Parmi ces catégories, on retrouve les denrées qui se composent de micro-organismes, de champignons ou d’algues, qui résultent d’un procédé de production qui n’était pas utilisé pour la production de denrées alimentaires avant ladite date, ou encore, qui se composent de nanomatériaux manufacturés.
Qu’entend-on par nouvel aliment ?
L’appréciation du caractère nouveau ou non d’un ingrédient incombe aux opérateurs alimentaires. Cela nécessite de procéder à une analyse, à la fois scientifique et réglementaire, du statut de l’ingrédient qui résultera d’un procédé appliqué à une matière première. Ainsi, si l’origine de l’ingrédient est, bien entendu, déterminante pour qualifier un aliment de « nouveau », le procédé de production constitue également un élément important de l’analyse, celui-ci, pouvant affecter les caractéristiques de l’ingrédient et le faire basculer dans la catégorie « nouveau ». La nuance est de taille. Selon le procédé utilisé, un même ingrédient pourra être placé librement sur le marché ou devra être autorisé par la Commission européenne, après une évaluation de son innocuité par l’Agence européenne de sécurité alimentaire.
Procédure d’autorisation
La fermentation constitue une bonne illustration de cette difficulté. Bien que cette technique constitue l’une des plus anciennes méthodes de traitement et de conservation des aliments, son utilisation – notamment lorsqu’il s’agit de fermentation de précision – peut avoir pour but ou résultat de modifier les propriétés organoleptiques ou nutritionnelles d’une matière première. Ces changements doivent être précisément évalués, afin de déterminer si l’ingrédient issu du procédé de fermentation tombe alors dans le champ d’application du règlement « novel food ».

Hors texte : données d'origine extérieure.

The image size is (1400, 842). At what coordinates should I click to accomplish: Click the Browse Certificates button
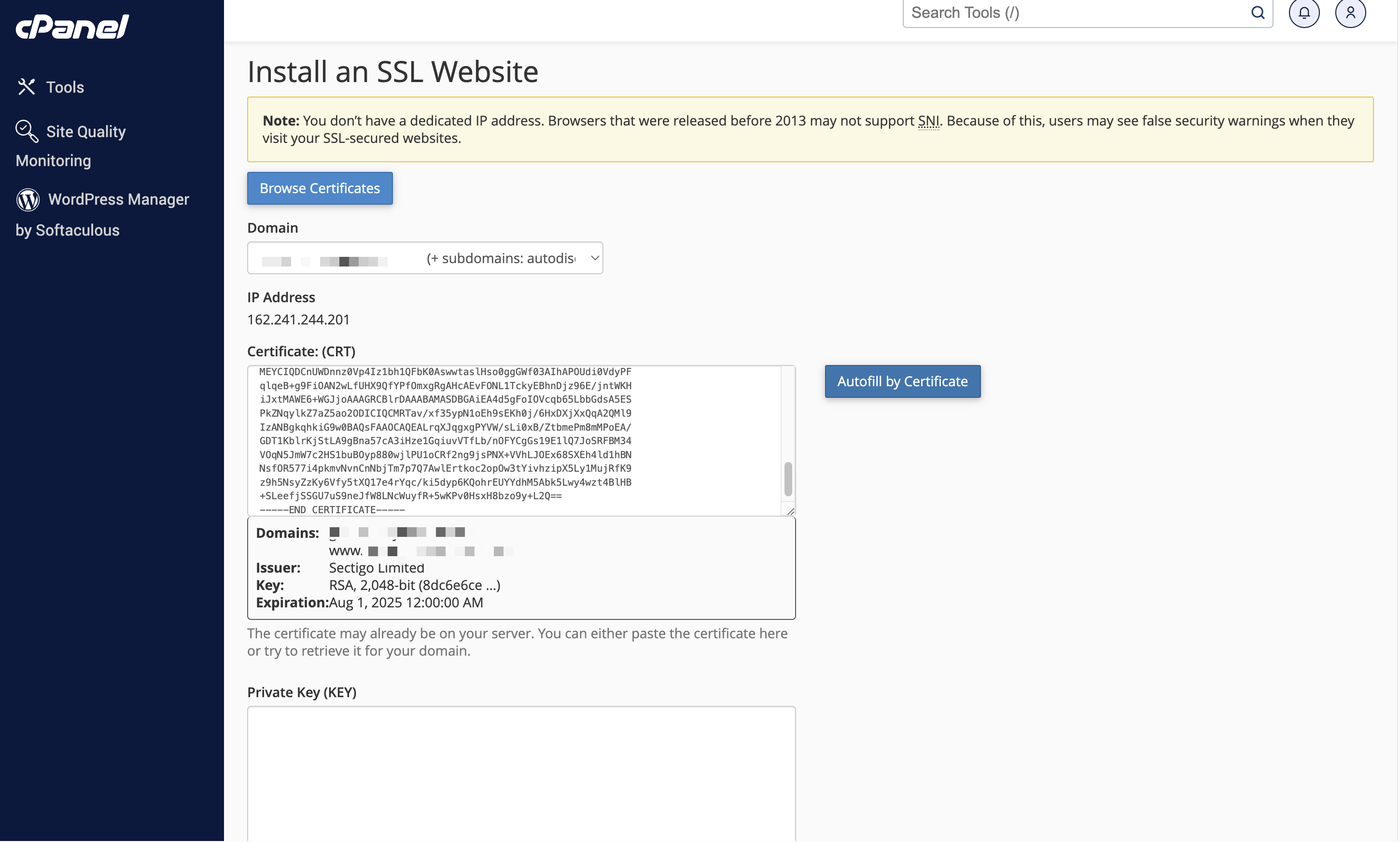(x=320, y=188)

A contrario, d’autres méthodes ne laissent planer aucun doute. Ainsi, le procédé de fabrication de la viande in vitro, obtenue en cultivant des cellules souches provenant d’un animal, n’échappera pas au dépôt d’un dossier « novel food » : personne n’a jamais mangé de steak fabriqué en laboratoire avant 1997.
Alors que la procédure d’autorisation des nouveaux aliments a longtemps été considérée comme un obstacle à l’innovation en raison de sa
longueur et de son incertitude, la procédure introduite par le règlement actuel est nettement plus efficace.
Ainsi, depuis le début de l’année, la Commission européenne a déjà autorisé la mise sur le marché de six nouveaux aliments : quatre nouvelles espèces d’insectes, ainsi qu’une protéine concentrée de lait de vache destinée à l’alimentation infantile et la noix de Pili, traditionnellement consommée aux Philippines en tant que denrée alimentaire.